Uyuşmazlık, davacının hesabından para transferleri yapılmasında bilgi ve onayının olup olmadığı, bilgi ve onayı yok ise yapılan işlemde taraflardan hangisinin hangi oranda kusurlu olduğu, davacının yapılan işlemler nedeniyle maddi zarara uğrayıp uğramadığı, uğramış ise miktarı hususlarından kaynaklanmaktadır.
Davalı vekilinin istinaf itirazları incelendiğinde; yukarıda açıklandığı üzere dava konusu 15.300 Usd miktarlı talimat davacının kaşesi ve yetkilisinin imzasını içerecek şekilde sahte e-mail adresi üzerinden bankaya gönderilmiştir. Nitekim davalı banka vekilinin aşamalardaki savunmalarından dava konusu para transferi işleminden sonra “….com” adresinden gelen 19.800 Usd para transferi talimatını içeren e-mail nedeniyle transfer hazırlıklarının yapıldığı aşamada davacı şirket yetkilisinin bankaya geldiği, kendisine sorulduğunda ise anılan e-mailin kendisi tarafından gönderilmediğini beyan etmesi üzerine, bu talimat işleminin gerçekleştirilmediği anlaşılmıştır.

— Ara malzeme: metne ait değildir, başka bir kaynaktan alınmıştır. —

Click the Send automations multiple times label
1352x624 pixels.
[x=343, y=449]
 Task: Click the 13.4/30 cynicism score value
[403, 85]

Davacının gerçek e-mail adresi “….com” iken, dava konusu talimatın gönderildiği e-mail adresi ise “….com” olup, davalı banka sahte e-mail adresinden gönderilen talimat doğrultusunda dava konusu işlemi gerçekleştirmiştir. Her iki e-mail adresi karşılaştırıldığında çok benzer olmakla birlikte, küçük bir detay incelemesi ile sahte e-mail adresi olup olmadığı anlaşılabilecektir. Davalı yan aşamalarda aynı sahte hesap üzerinden daha önce yapılan ve davacı tarafından itiraz edilmeyen başka bir para transfer işlemi bulunduğunu da savunmamıştır.
Davacının Türkiye’de bulunduğu sırada, sahte e-mail adresi ile davalı bankaya talimatı gönderen bilgisayarın IP numarasının, ceza soruşturması sırasında BTK’ya yazılan müzekkere cevabından yurt dışı kaynaklı olduğu belirlenmiştir.
Yargılama aşamasında alınan tüm bilirkişi raporlarıyla da davalının dava konusu talimatı içeren e-mail adresinin farklı olduğuna dikkat etmediği gibi yüksek miktarlı olduğu halde, talimata ilişkin telefonla davacıdan onay almaması nedeniyle kusurlu bulunduğu belirlenmiştir.
Davalı vekili davacı yanın müterafik kusurunun bulunduğunu ileri sürmüş ise de, zararı doğuran işlemin davalının talimatı gönderen e-mail adresinin farklı olduğuna dikkat etmeden ve telefonla davacıdan onay almadan para transferi işlemini gerçekleştirmesidir. Her ne kadar e-mail ile gönderilen talimat altındaki kaşe ve imzanın davacıya ait olduğu davacı tarafından kabul edilmiş ise de, talimatın içeriği kabul edilmediği gibi, talimatın gönderildiği e-mail adresi de davacıya ait değildir.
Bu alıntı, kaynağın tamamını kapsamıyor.